A little about the rider and goal:
I am 30 years old, am 5’ 11”, weigh 195lbs, and would describe myself as your typical enthusiast cyclist. I have raced somewhat successfully in CAT 5 (1 first in a crit, one 2nd in a crit, one DNF in a road race), got a first place and then a 7th place in the MTB division of a local 100 mile gravel race, and have done several “bucket list” rides including the Triple Bypass in 2010. 

I am a bike geek looking for his next road bike and have been languishing over choices for several months. I currently ride a 2011 Masi Grand Criterium (lugged steel with Shimano 105 and Boyd Vitesse wheels) which I chose after about 9 different bikes which I test road including some carbon bikes. Ultimately the Gran Criterium fit me like a glove and just felt right. 

Currently I have demoed a 2014 Specialized Tarmac SL4 Pro with SRAM Red and a set of Zipp 404 carbon clinchers on my Gran Criterium (who doesn’t want to know if $2,700 worth of wheelset will change their bike). The good folks at Masi and Greenstreet cycles have set me up with this incredible demo Evoluzione with Dura Ace 9000 and Mercury wheels. 

The goal is to keep my Gran Criterium (would recommend this bike to just about everyone BTW), and supplement it with a lighter and more importantly stiffer bike for racing and spirited group riding. The bike I get must have the following:
1)	Hot: the bike must look the business. Let’s be honest folks, if you are spending a healthy chunk of change on a 2nd road bike it better be as seductive as Grendel’s mother from Beowulf.
2)	Stiff: What I really mean is power transfer that would make CEO’s of merging companies jealous. Also, a frontend that can corner on a dime and make change.
3)	Light: HA…if you read above you know I am no Andy Schleck in my stature. I am fairly muscular, but most of that is lard that the soap manufacturers would love to get ahold of. Still, my 21lb Gran Criterium does tend to feel a touch less active at times.
4)	Something special in both style, and riding character. Experienced cyclists probably know what I mean here, but certain bikes just feel like you want them to feel. I am sure frame geometry is a significant factor here, but some of us just glaze over when frame geo numbers are thrown around. I know enough to get a bike that will fit me, but how 2 degrees in a forks rake changes a bikes feel is beyond my simplistic brain. Hence demoing several bikes to get the feel.


The bike in question:
So I had actually requested any Masi Evoluzione with the higher-end carbon frame, and expected the 2013 Ultegra model which would have been fine. Instead I was sent this amazing MRI Monster Media green frame Evoluzione with Dura Ace 9000 and Mercury carbon wheels. My jaw dropped to the floor when I picked this up at Greenstreet Cycles. Ever since the MRI Monster Media green frame started showing up in their racing photos, I have had the same tingle in my loins that I had when I first saw a built up race-ready Datsun 240Z at an autocross event. Something that is instantly recognizable as a race machine with amazing personality. Well done to the designer of this paint job!!

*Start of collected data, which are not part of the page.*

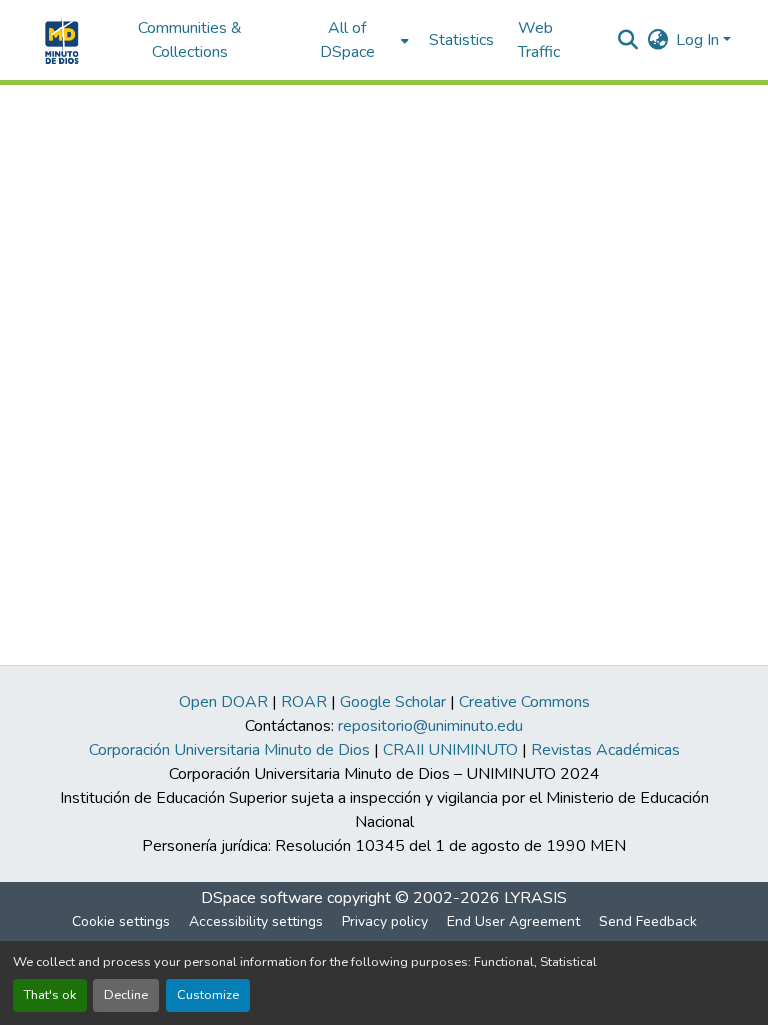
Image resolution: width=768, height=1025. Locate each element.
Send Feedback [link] (648, 921)
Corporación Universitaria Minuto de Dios (229, 750)
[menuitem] (353, 40)
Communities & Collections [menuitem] (190, 40)
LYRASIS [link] (535, 898)
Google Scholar (393, 702)
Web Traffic (539, 40)
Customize (208, 995)
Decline (126, 995)
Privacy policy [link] (385, 921)
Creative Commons (524, 702)
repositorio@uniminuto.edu (430, 726)
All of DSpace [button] (347, 40)
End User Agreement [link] (513, 921)
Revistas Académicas (605, 750)
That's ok (50, 995)
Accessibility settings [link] (256, 921)
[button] (59, 40)
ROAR (304, 702)
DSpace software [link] (262, 898)
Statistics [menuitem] (461, 40)
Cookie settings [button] (121, 921)
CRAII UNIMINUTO (450, 750)
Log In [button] (699, 40)
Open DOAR (223, 702)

This 56cm Masi has a 53/39 crank with 11-25 cassette, Ritchey WCS cockpit (120mm stem that is a touch too long for me) and saddle, Mercury carbon clincher 30mm front wheel and 50mm rear wheel with Kenda Kountach tires.

So far I have put in a 54 mile ride with a stronger head wind on this bike and my initial impressions are good. As I have learned from both the Tarmac and Zipp demos, initial impressions are just that: things can change once you get over the earliest notions of a bike or your fantasy of how it should feel. I have a very spirited group ride scheduled for tomorrow (Tuesday the 13th), and hopefully another ride on Thursday before I give the bike back.

More to come. For now a photo of this very handsome bike (wish I could post attachments to post more ) 
Tyler


----------



## Goodbarsix (Aug 5, 2009)




----------



## colnagoG60 (Jun 27, 2013)

The carbon Masis (Masae? plural?) look alot like the Focus Izalco...only say because I have an Izalco, and Carbon Connection sell both the Evoluzione and Izalco. I wonder how close they are in feel/handling...if I hadn't picked up the Focus (Foci...since I bought two) I probably would have got the Masi on price. Plus, I always wanted a steel Masi. Either way, hope you enjoy the switch to carbon as much as I did from Italian steel. 

:beer:


----------



## BigPoser (Jan 11, 2013)

Such a beautiful ride! I have a Evoluzione as well (Apex version with a Force RD, since it's my first roadie), and I frickin love it. I've upgraded a few things including the wheels and it just got better. I would love to be able to compare the two. Have fun on the rides, and please post more.


----------



## Goodbarsix (Aug 5, 2009)

Just got done with a great group ride on this bike. Wow....impressions are still looking oh so fine. This thing can SPRINT! Climbing might not be it's best suit, but that could also be the gearing it has right now (or my lard butt). Lovely bike thus far. Also, my take on Dura ace 9000 is changing quite a bit (SRAM fanboi here). More to come later, but thought I would post a quick update.

For the Strava nuts:
First day Strava file (solo) Bike Ride Profile | Masi Evo demo day 1. SW wind. near Omaha | Times and Records | Strava
Group ride Strava file: Bike Ride Profile | Masi Evo demo day 2 near Omaha | Times and Records | Strava


----------



## Goodbarsix (Aug 5, 2009)

The second ride in the books was my usual Tuesday club ride (Greenstreet Velo). My brother and I do this together, so we meet up at a specified location and ride to the start together. I posted the Strava link earlier for folks to get an idea of what type of ride it is, but in general it has some excellent rolling hills and some fun sprints!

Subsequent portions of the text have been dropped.